I may be searching with the wrong terms, but google is not telling me how to do this. The question is how can I restart hadoop services on Dataproc after changing some configuration files (yarn properties, etc)?

Services have to be restarted on a specific order throughout the cluster. There must be scripts or tools out there, hopefully in the Dataproc installation, that I can invoke to restart the cluster.

2

2 Answers

5
votes

Configuring properties is a common and well supported use case.

You can do this via cluster properties, no daemon restart required. Example:

dataproc clusters create my-cluster --properties yarn:yarn.resourcemanager.client.thread-count=100

If you're doing something more advanced, like updating service log levels, then you can use systemctl to restart services.

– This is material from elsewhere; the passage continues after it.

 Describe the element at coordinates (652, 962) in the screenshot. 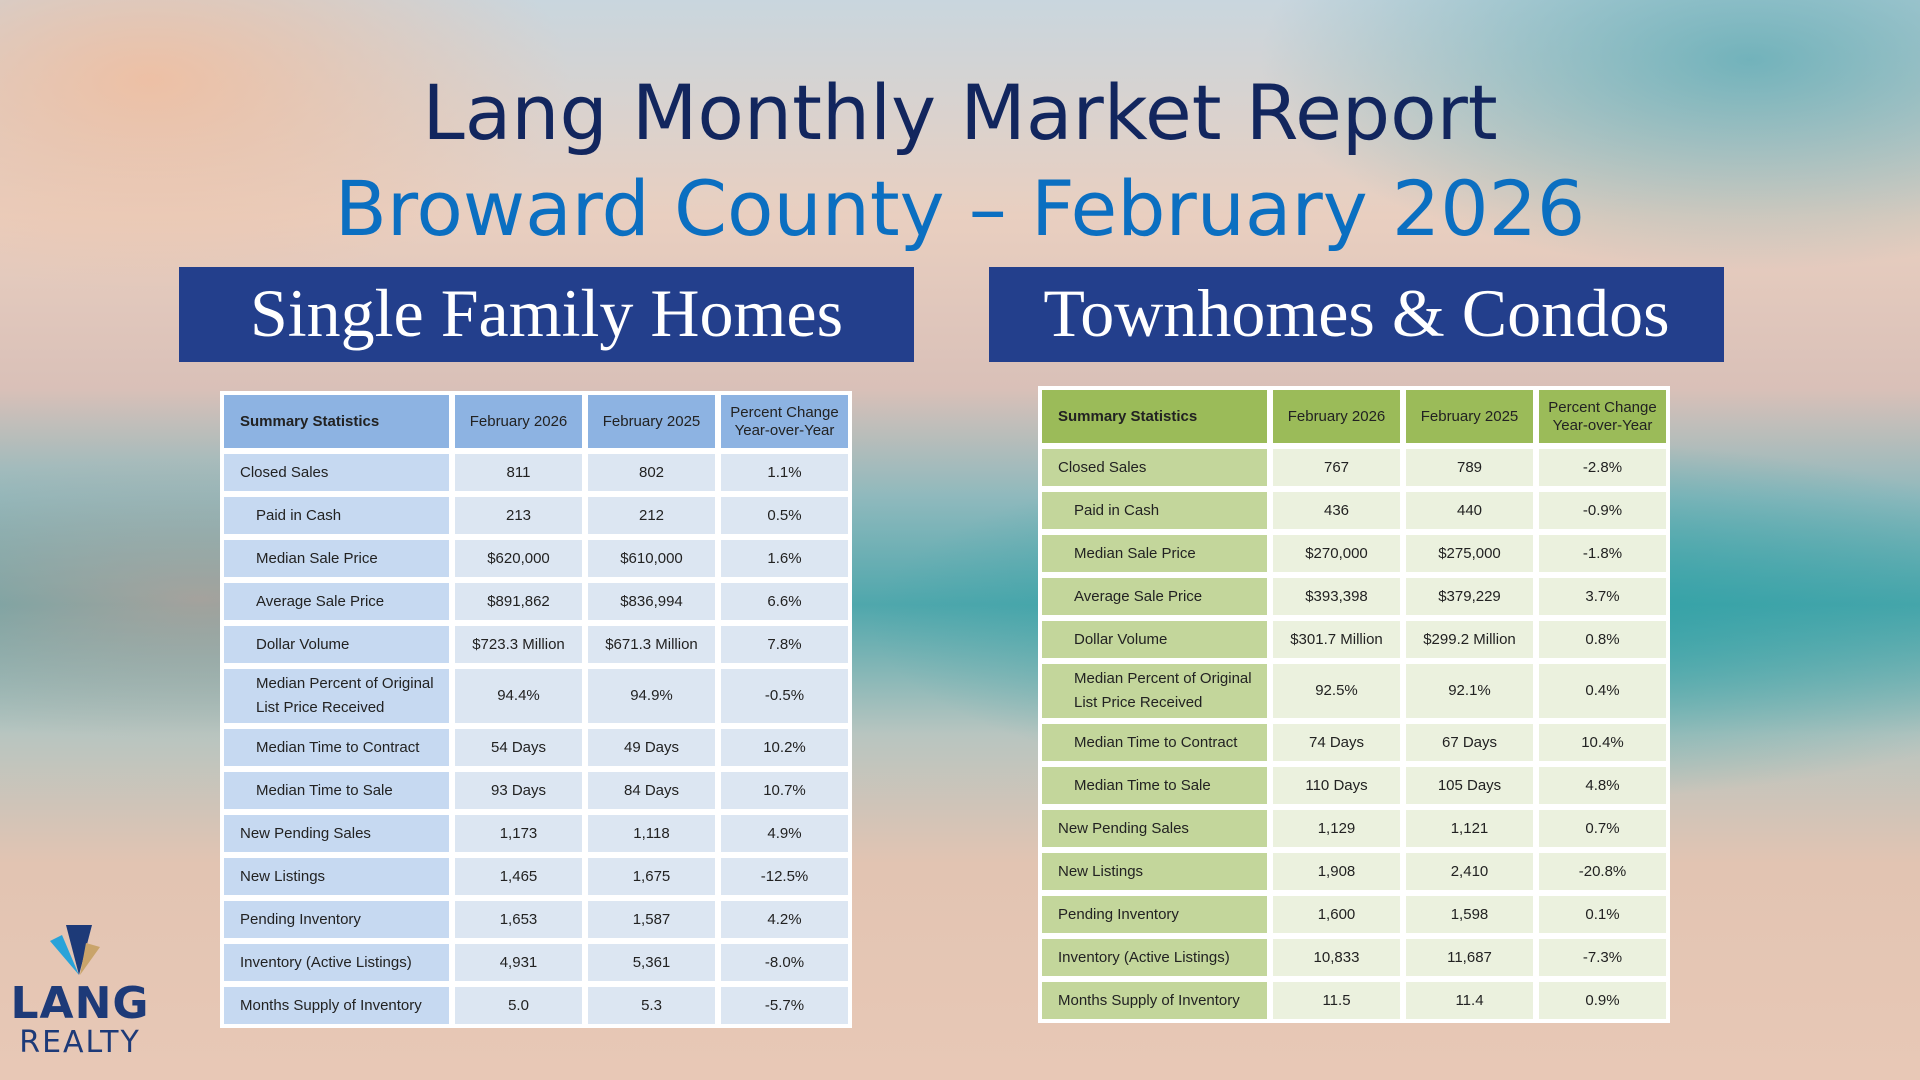

I see `cell-value: 5,361` at that location.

First ssh to a cluster node and type systemctl to see the list of available services. For example to restart HDFS NameNode type sudo systemctl restart hadoop-hdfs-namenode.service

If this is part of initialization action then sudo is not needed.

-1
votes

On master nodes:

sudo systemctl restart hadoop-yarn-resourcemanager.service
sudo systemctl restart hadoop-hdfs-namenode.service

on worker nodes:

sudo systemctl restart hadoop-yarn-nodemanager.service
sudo systemctl restart hadoop-hdfs-datanode.service

After that, you can use systemctl status <name> to check the service status, also check logs in /var/log/hadoop.